July 2, 2026
Bots, jumps, and a comment-section glitch
Using Aspect-Oriented Programming to Record DRL Agents' Data
Game devs want AI playtesters, and the crowd is equal parts intrigued and exhausted
TLDR: Researchers are building a tool that lets AI agents test 2D games and quietly record what happens, so developers can catch design problems faster. Commenters seemed split between genuine interest and amused disbelief, especially as the thread drifted into accidental copy-paste comedy.
A university game project is trying to make AI playtesters a real thing: tiny computer-controlled players that run through 2D platform games, collect behavior data, and help developers spot balance problems before humans sink hours into testing. The twist is that the developer behind this post says they’re using a sneaky coding technique to track what the game agents do without stuffing every game file full of extra counters and clutter. In plain English: they want to watch the bots jump, move, and struggle, while keeping the actual game code clean.

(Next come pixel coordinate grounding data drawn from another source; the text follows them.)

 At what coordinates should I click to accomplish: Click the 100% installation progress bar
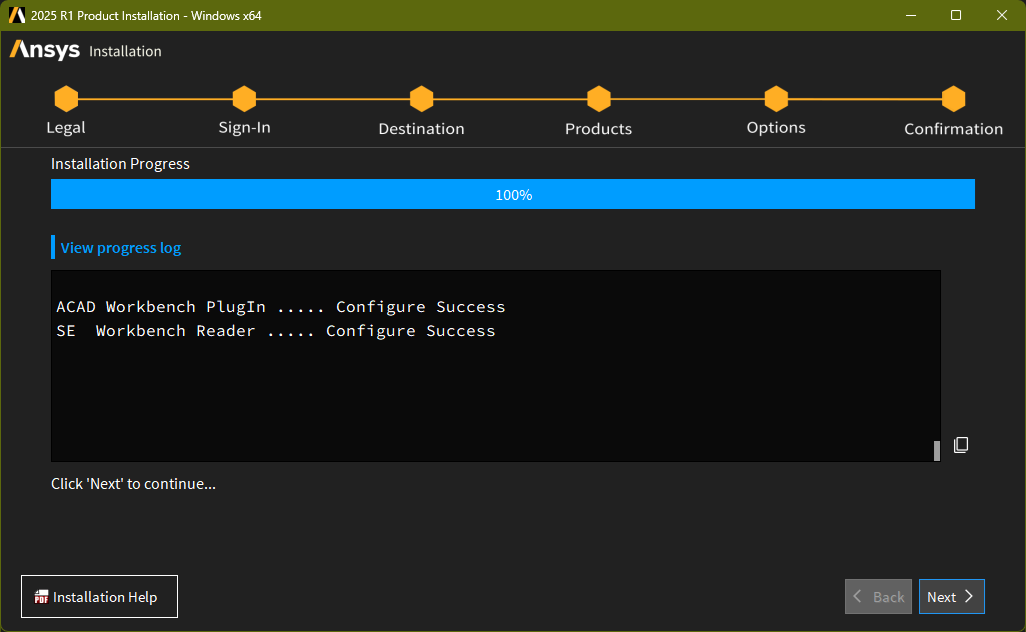(513, 195)
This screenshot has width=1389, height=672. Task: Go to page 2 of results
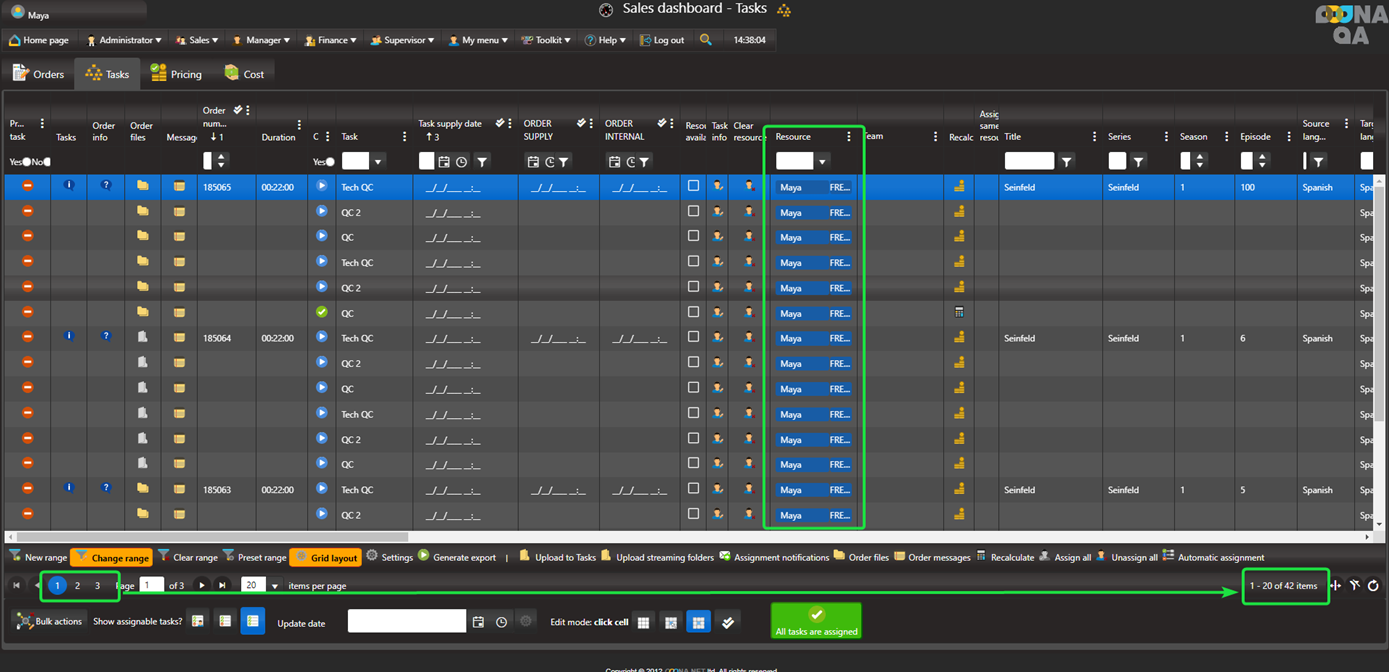[77, 586]
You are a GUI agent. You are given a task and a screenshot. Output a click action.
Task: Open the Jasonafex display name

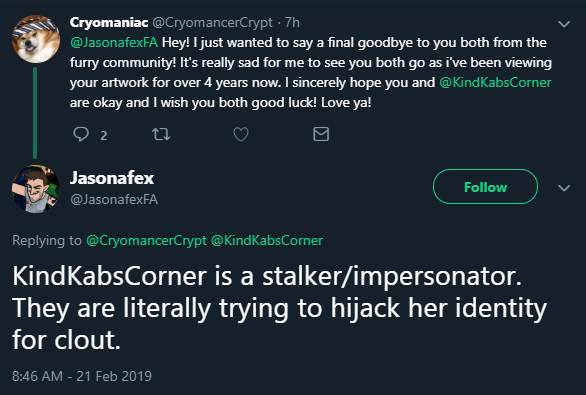pos(112,178)
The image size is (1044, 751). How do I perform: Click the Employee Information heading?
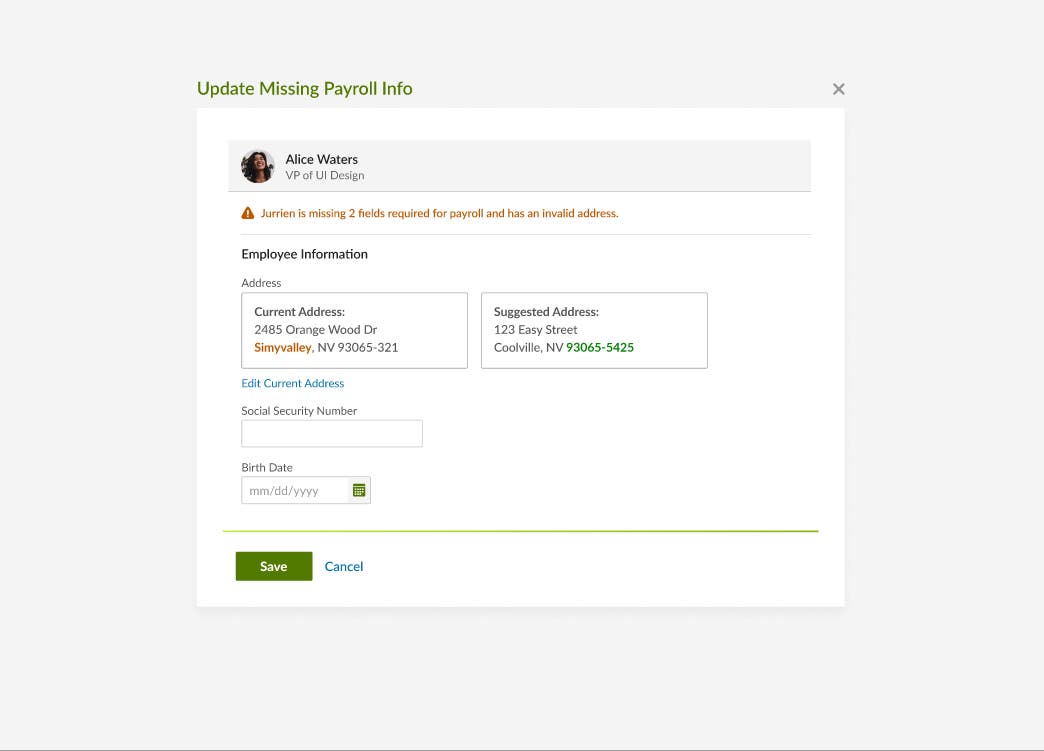(x=304, y=254)
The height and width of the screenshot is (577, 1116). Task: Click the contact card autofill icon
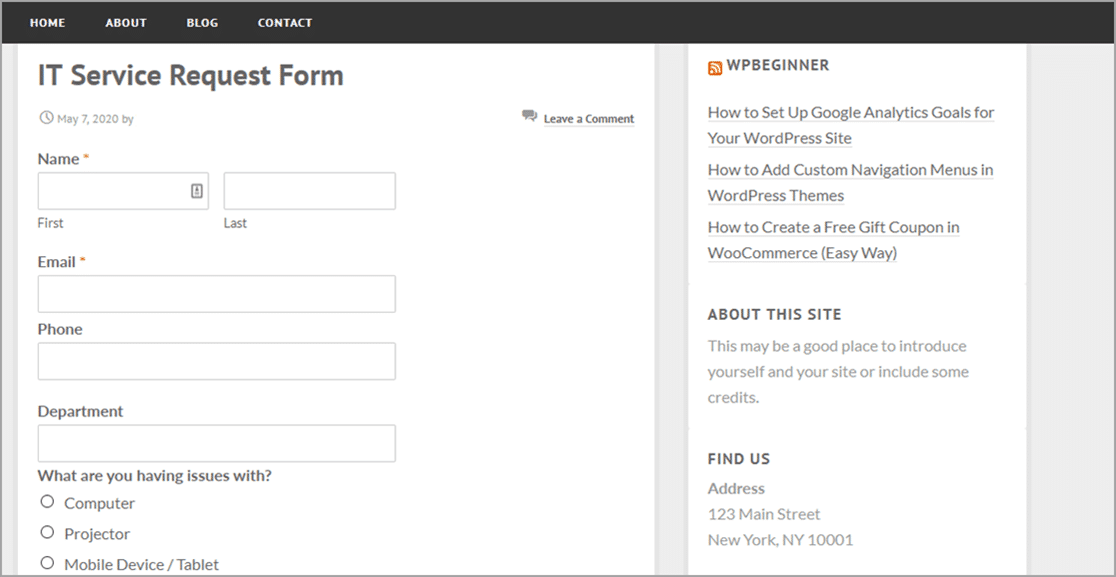coord(197,191)
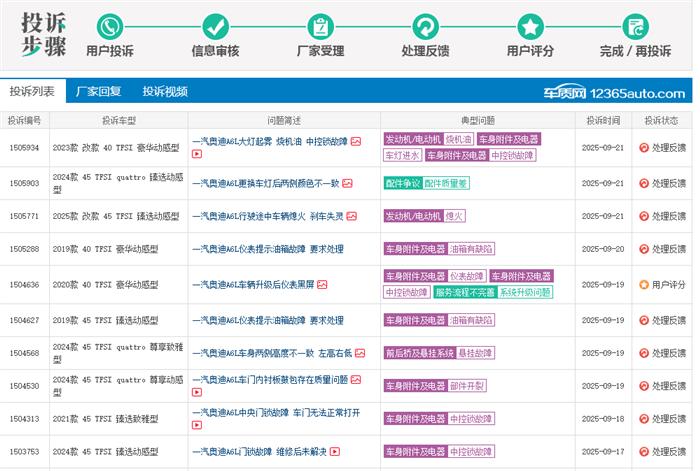Click orange 用户评分 status icon for 1504636

click(x=644, y=285)
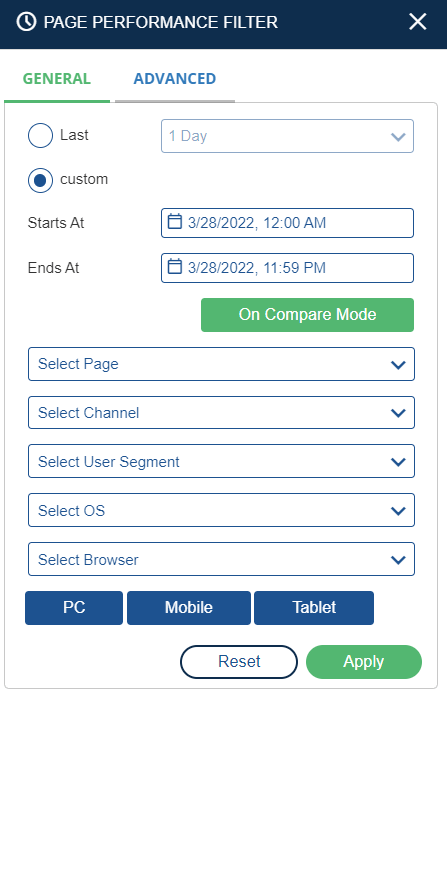Click the chevron arrow on Select OS
Screen dimensions: 447x877
click(398, 511)
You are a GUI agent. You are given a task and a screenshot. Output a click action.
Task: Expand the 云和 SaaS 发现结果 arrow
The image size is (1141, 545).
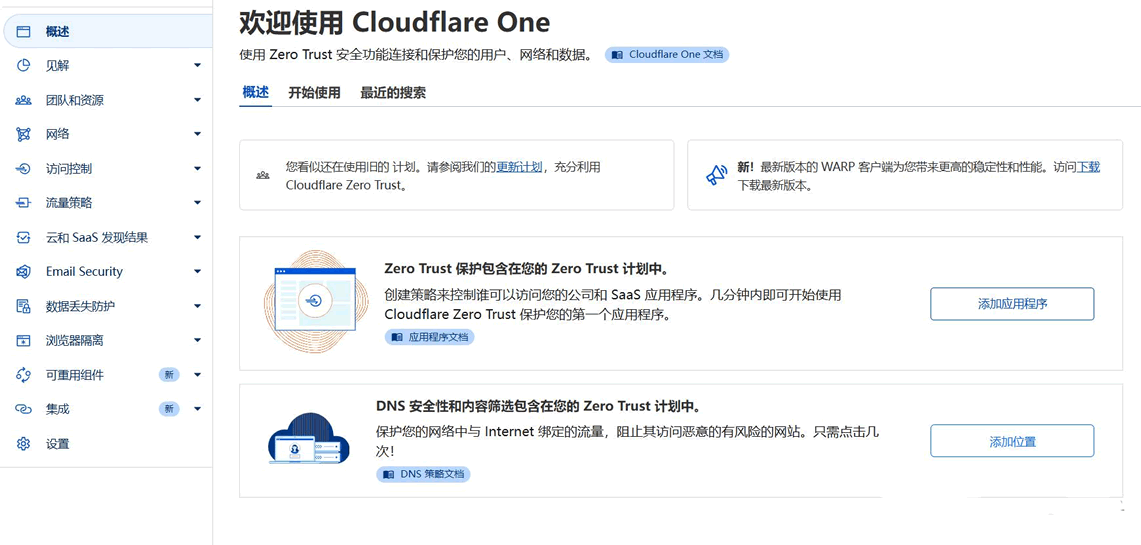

But the real spectacle here is the reaction from readers, and wow, the mood is a cocktail of curiosity, confusion, and “please just get to the point.” The loudest response in the discussion is almost accidentally hilarious: one commenter appears to paste the article’s own opening back into the comments, which gives the whole thread a wonderfully chaotic energy, like the internet’s version of a student saying, “For my contribution, I will reread the assignment.” That turned into the unspoken joke of the discussion: is this a serious debate about game testing, or has everyone become an NPC repeating the tutorial text?
The strongest vibe is that people like the idea of speeding up repetitive testing, but there’s also clear side-eye around whether bot testers can actually measure something slippery like fun. That tension—useful tool or overhyped shortcut—is what makes the conversation pop.
Key Points
- •The article describes PEAK as a game engine project that uses deep reinforcement learning agents to assist with playtesting during game development.
- •PEAK is being developed by Cristiano Politowski, Al Shifan, and Kevin Chua at Ontario Tech University, and currently focuses on 2D platformer games as a proof of concept.
- •The author’s contribution to the project centers on collecting, aggregating, and visualizing gameplay data produced by agents while they play.
- •The article explains that direct insertion of tracking variables into game code is problematic because the project is evolving, supports multiple games, and needs low-coupling data collection.
- •To solve this, the article describes using the Observer Pattern and Aspect-Oriented Programming, and introduces Python decorators as a practical mechanism for wrapping methods.